Hi there. First off I am new here. So with that I have a Life Like Santa Fe Diesel engine that has decided to give me major headaches.

Ok this thing does use the traction tires on the front 4 wheels. The 2 to the front pull it, the back 2 go backwards.

Well I have had this thing since about 1994 or so. Heres the deal. 

I put it up once a year for yup, christmas. My track runs about 28 feet or so.

When I put out I clean the track with 800 grit sand paper and contact cleaner. I clean the contact wheels so they are nice and shiny too.

This year I put it together and it worked fine. Then one day a few weeks ago, it decided it did not want to roll around anymore.

I looked real close and found 1 tire missing. I ordered some off Ebay, they worked ok, but the engine would slip and shake like crazy going forward, perfect going backwards.

I ordered some from Walthers, just got them today. Put the new tires on and now it will sort of go backwards, and does constant burnouts going forward. It will move, but ever so lightly.

When I push down on the nose it seems like it wants to take off. When I turn it on and look at the tires making contact, it seems they are ever so lightly resting on the track and spin like crazy if I turn up the juice.

I opened the fuel tank to see if I could put some more flat weights in but it's full. I tried sticking a pad on 1/8 thick foam to try to push the wheels down, no difference. If I were to try to add some wieght, I have no idea where or how. There is bout a 1-2 wide pad across the nose, but that's it. 

Seems real strange it has always worked, except when the transformer went south, and all of sudden nuttin.

Thanks for any help.


----------



## Big Ed (Jun 16, 2009)

What scale is it?


----------



## Stroller (Dec 20, 2012)

big ed said:


> What scale is it?


I think it's an HO scale. It has only the 2 rails and they are about an inch apart.
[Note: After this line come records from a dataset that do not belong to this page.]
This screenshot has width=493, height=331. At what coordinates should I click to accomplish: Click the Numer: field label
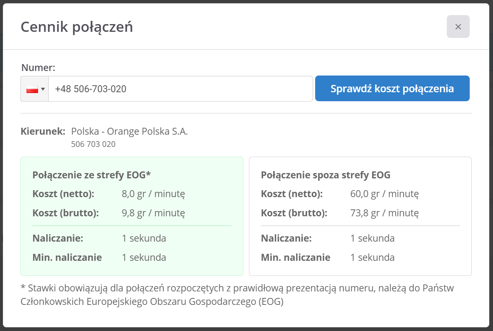point(38,68)
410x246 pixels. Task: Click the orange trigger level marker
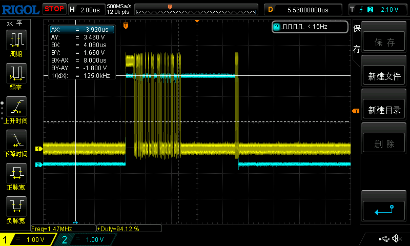click(x=355, y=111)
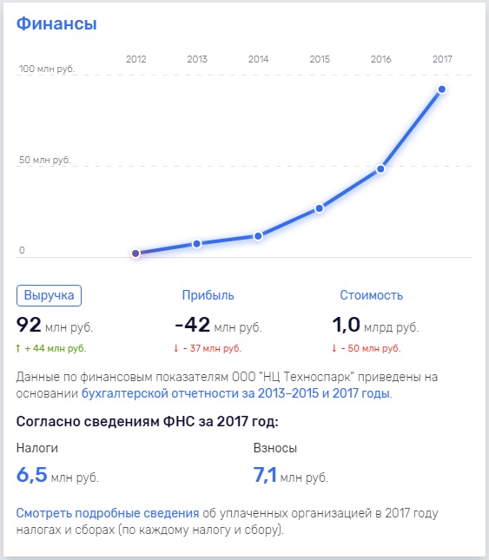Click the 2016 data point on chart

click(380, 169)
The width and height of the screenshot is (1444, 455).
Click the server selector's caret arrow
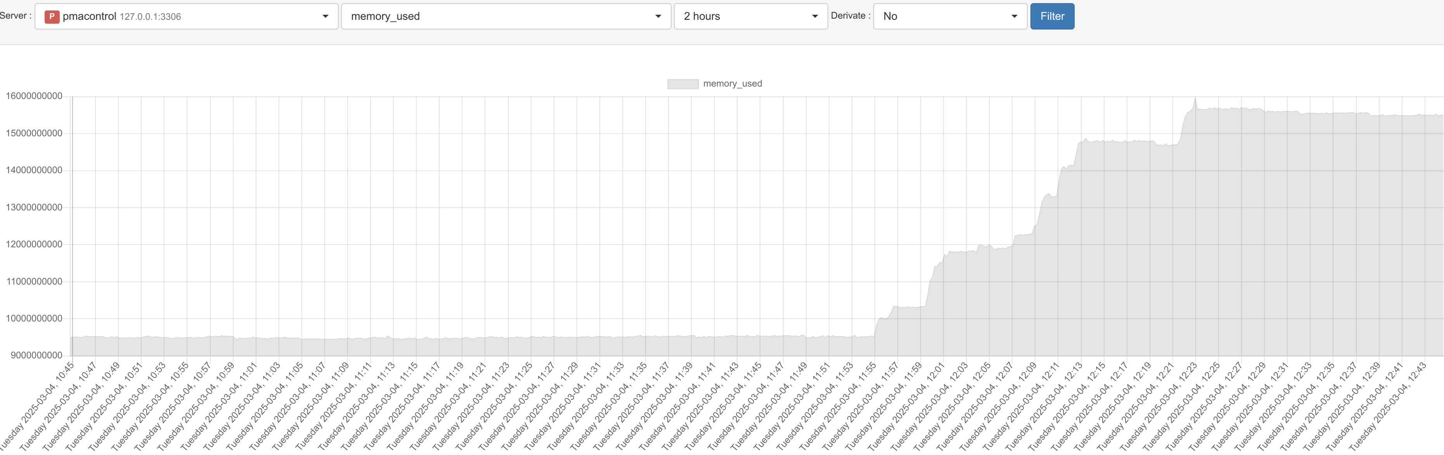(x=325, y=16)
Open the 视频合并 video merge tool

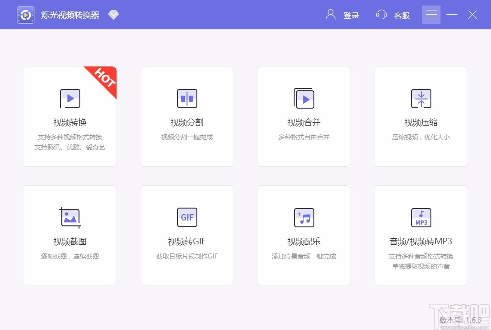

A little update. I found a way to put 2 fishing sinkers in @ the nose, it helps sort of. As soon as I turn the transformer on the head light is coming to life and it wants to start rolling, even with the littlest of power going in.

Also in my post I meant to say the pad at the nose is only about 1/2" deep and about 1" wide. If this would get the traction to the rails it would take off to the point of de-railing on turns, the front wheels are spinning the way they should. 

I went ahead and checked continuity all around the track and there is no voltage drop anywhere.


----------



## gunrunnerjohn (Nov 10, 2010)

Lifelike would most likely be an HO locomotive.


----------



## rrgrassi (May 3, 2012)

I have repaired life like locos that would do that. Typically the motor drivien truck has traction bands on all four wheels, allowing for forward and reverse movement.

I like to use the Calumet branded HO diesel traction bands.

Your best bet would be to get an Athearn Blue Box loco for that set, IMHO.


----------